When you open yourself up to reviews, generally you’ll get more positive reviews than negative. This trend has been documented by research, even as far back as 2006 by BazaarVoice. The review distribution follows a J-Curve, with most reviews on the positive side. Unless of course, your product/service is really truly crappy or unethical. If you’re a good business, you’ll likely hover between 4 or 5, with some studies showing that the average aggregate is around 4.3 out of 5.

Negative Reviews & Managing Your Online Reputation

Negative criticism can come from many places. There’s the traditional and popular review sites such as Google Local and Citysearch, but opinions from your customers can also come in form of tweets, Facebook comments, Foursquare tips, blog posts, and a variety of other social tools and websites.
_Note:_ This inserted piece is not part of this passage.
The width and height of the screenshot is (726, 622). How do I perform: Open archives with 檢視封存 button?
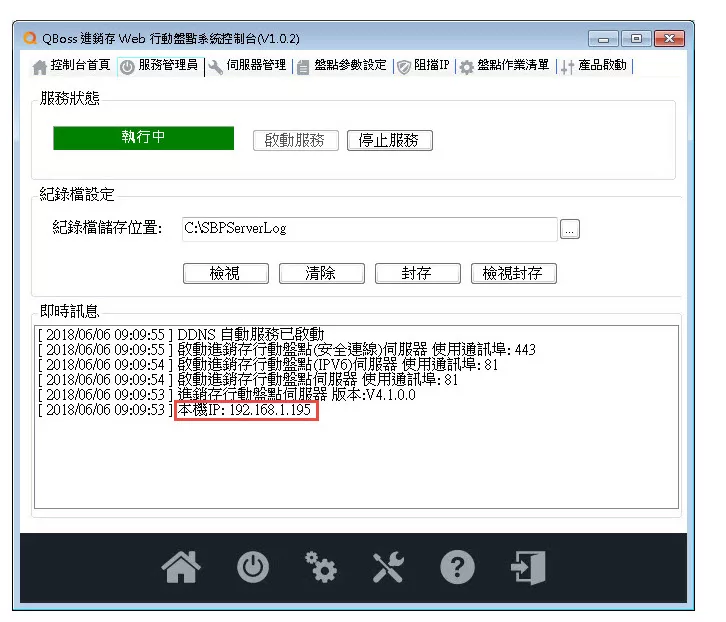[x=513, y=273]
It is important to monitor all your reviews, both good and bad, engage your customers online, and take appropriate action when necessary. As a business owner, it is not enough to simply read the reviews & comments people leave your business, you must do something about them too.

When a review contains profanity or malicious content, often times the Terms and Conditions of the hosting site will allow you to flag a review for removal. Places like Yelp and Google allow you to respond publicly to the review. At Flow Simple we encourage all businesses to respond with a quick “Thank you” to the positive ones. That way when you do get a negative one, it won’t seem out of place for you to respond and explain your side of the story. With Facebook and Twitter the comments and replies are quick and easy. A simple acknowledgement of someone mentioning you in a tweet, comment or post is good for managing and growing your online reputation.
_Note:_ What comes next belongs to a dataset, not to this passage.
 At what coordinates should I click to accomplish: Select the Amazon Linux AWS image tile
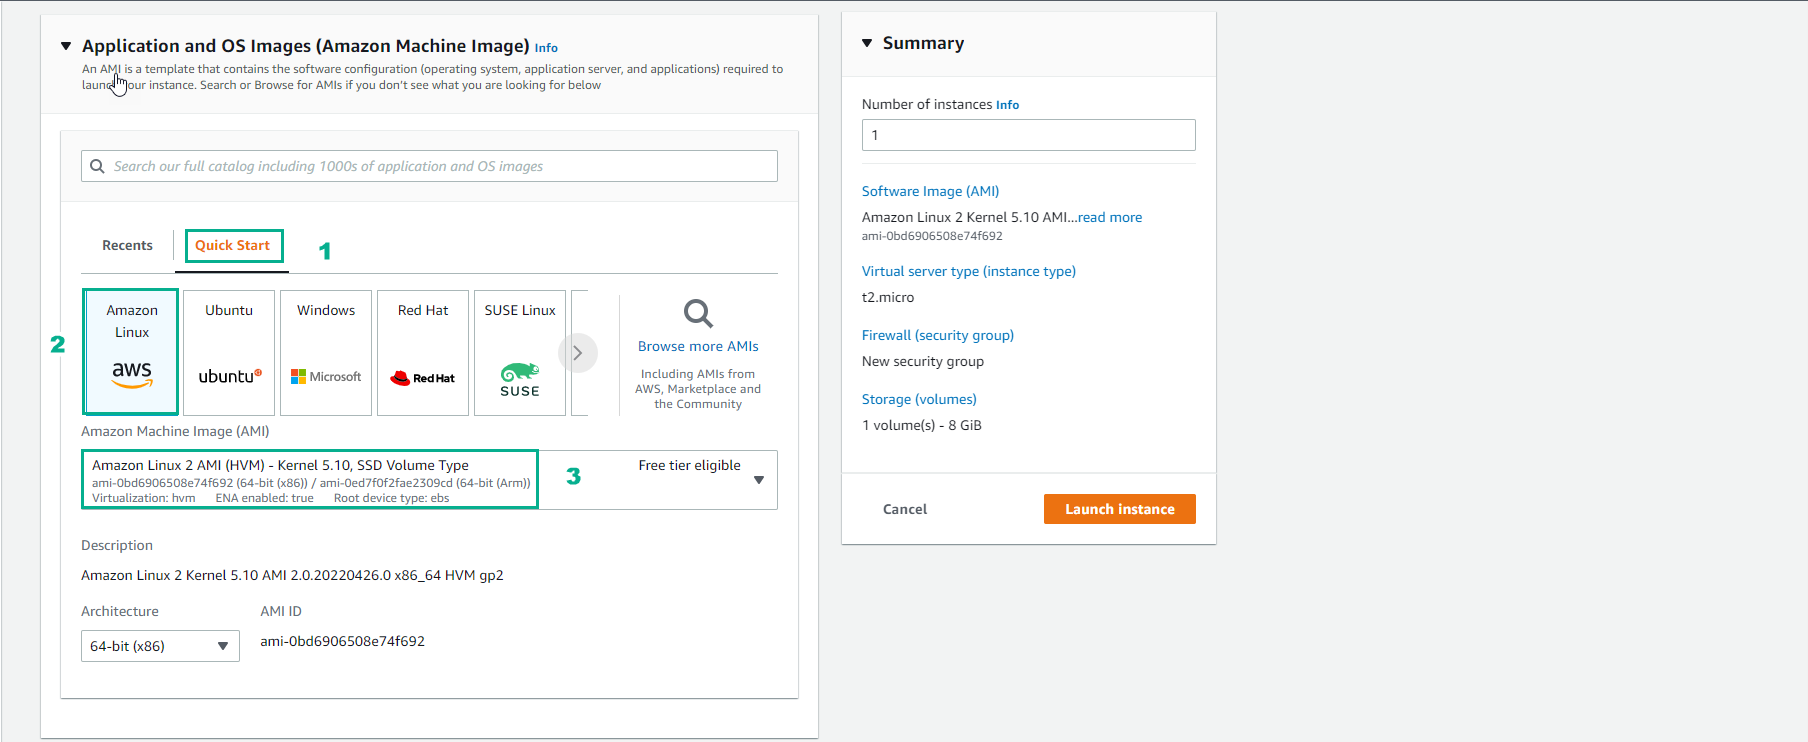pyautogui.click(x=131, y=352)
Monitoring Tools to Help You Track Reviews & Comments

There are many tools that make this process easier and efficient, and when you work with Flow Simple, we’ll both use these tools to monitor your the buzz about your business, and train you on how to use these effectively to respond to your customers. These are our favorites:

  • Google Alerts: Tracks any mentions of your business name on websites, blogs, discussions, etc.
  • Hootsuite: A nice social media dashboard to monitor Twitter, Facebook and other tools all at once.
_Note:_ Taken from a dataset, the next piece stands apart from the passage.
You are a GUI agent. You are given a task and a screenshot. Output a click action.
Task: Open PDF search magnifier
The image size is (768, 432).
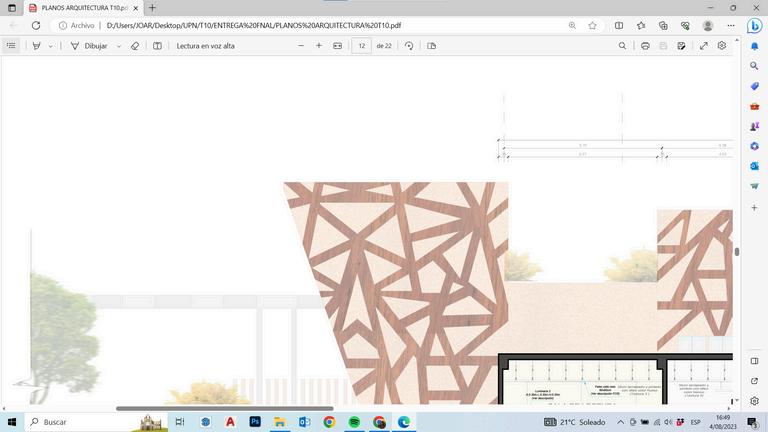click(622, 46)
Aside from tracking just your brand name, it can also be useful to track:

  • keywords related to your business in a localized area
  • your competitors
  • industry news that can serve as content to report or retweet
  • local news outlets and sites to improve your press relations
  • your employees
  • names of products that you use in your business or service
  • Encourage Positive Reviews (& Checkins)

Encouraging and explicitly asking your customers to review is good business practice. (Yelp being an exception, and to quote Matt McGee, they live in a “world of pixie dust and unicorns.”) Offering incentives for reviews and sharing does work, and may be good for your business if you are lacking in good user generated reviews to help boost your listings viability and overall SEO efforts. For most service based business the ROI from offering incentives is easy to see and justify, and often times the incentives don’t need to be huge to encourage your customers to review you or check in.

Having your customers review you or check in to your business is another way to get some free marketing, a great way to build customer loyalty, and increase your retention rate. So before you’re you’re feeling desperate to go cough up a ridiculous deal for Groupon at a total loss to you, try an incentive deal for checkins and reviews and see how effective this can be!